Unlocking long-term stability in metal-based gas diffusion electrodes for CO2 electroreduction

Abstract

Electrochemical CO₂ reduction (ECR) to formate/formic acid (FA) represents one of the most viable pathways for converting CO₂ into value-added chemicals, particularly under industrially relevant conditions. However, long-term operational stability of gas diffusion electrodes (GDEs) at high current densities remains a critical bottleneck. Herein, we report the development of carbon-free bismuth (Bi) and tin (Sn)-based GDEs fabricated via a custom methodology that enables stable ECR operation for over 4000 hours (Bi) and 1050 hours (Sn) at 100 mA cm⁻², achieving faradaic efficiencies (FE) of up to 90% and 70%, respectively. A comprehensive mechanistic investigation reveals that performance degradation is predominantly driven by dynamic changes in the bulk catholyte, particularly pH shifts and HCO₃⁻ ionic depletion, rather than intrinsic catalyst decay.
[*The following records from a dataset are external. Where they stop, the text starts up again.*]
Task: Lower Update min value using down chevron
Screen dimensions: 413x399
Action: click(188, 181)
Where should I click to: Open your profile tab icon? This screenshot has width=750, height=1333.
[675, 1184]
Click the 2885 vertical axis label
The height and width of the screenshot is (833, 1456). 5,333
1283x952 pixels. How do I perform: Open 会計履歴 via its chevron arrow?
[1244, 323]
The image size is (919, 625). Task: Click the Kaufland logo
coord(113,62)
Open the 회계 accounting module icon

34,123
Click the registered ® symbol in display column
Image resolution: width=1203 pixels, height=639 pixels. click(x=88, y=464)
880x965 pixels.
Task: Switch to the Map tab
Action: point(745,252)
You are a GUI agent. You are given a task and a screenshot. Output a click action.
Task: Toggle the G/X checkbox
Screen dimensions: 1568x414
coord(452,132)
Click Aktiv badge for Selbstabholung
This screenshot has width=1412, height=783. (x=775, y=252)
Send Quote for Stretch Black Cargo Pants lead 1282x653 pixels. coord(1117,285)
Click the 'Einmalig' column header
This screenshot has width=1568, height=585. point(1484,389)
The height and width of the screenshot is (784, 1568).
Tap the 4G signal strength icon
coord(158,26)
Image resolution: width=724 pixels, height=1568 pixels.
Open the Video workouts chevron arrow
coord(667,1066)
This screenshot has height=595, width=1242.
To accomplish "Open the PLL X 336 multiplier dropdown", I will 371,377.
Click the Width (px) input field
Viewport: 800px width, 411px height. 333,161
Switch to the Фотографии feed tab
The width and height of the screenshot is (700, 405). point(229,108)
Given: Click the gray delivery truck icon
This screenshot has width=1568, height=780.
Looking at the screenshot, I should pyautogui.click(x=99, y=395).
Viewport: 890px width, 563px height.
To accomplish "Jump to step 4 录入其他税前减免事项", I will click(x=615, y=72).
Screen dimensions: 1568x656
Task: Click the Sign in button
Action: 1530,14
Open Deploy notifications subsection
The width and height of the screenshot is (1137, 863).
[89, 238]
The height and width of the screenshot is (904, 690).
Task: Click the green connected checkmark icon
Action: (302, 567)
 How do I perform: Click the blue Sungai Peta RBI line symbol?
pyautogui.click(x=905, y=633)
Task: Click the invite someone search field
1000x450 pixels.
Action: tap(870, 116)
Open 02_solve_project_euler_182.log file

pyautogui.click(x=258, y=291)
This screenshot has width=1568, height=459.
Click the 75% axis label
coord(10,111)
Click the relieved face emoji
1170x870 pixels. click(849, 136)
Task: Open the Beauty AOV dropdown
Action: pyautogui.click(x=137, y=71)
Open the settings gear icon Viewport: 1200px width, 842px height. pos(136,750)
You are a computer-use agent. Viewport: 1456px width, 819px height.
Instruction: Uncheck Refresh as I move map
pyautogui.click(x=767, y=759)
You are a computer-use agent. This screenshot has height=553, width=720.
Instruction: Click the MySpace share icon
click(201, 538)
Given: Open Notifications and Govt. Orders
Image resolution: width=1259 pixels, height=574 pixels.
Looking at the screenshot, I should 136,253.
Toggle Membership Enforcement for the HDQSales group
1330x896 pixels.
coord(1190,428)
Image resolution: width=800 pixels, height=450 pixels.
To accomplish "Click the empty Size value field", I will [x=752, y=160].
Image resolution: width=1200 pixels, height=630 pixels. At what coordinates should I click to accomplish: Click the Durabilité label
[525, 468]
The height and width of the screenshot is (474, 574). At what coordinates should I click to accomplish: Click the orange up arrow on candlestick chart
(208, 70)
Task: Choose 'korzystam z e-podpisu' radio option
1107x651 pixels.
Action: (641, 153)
Control experiments and in situ Raman spectroscopy highlight the formation and regeneration of bismuth subcarbonate species as key intermediates in the ECR process. The results demonstrate sustained operation with periodic reactivation, rather than static stability, highlighting how electrolyte management and pulsed electrolysis can extend system durability under industrially relevant conditions. Crucially, we demonstrate that a combination of catholyte refreshment and periodic anodic pulsing reactivates electrode performance, sustaining high selectivity and suppressing the hydrogen evolution reaction (HER) over extended durations.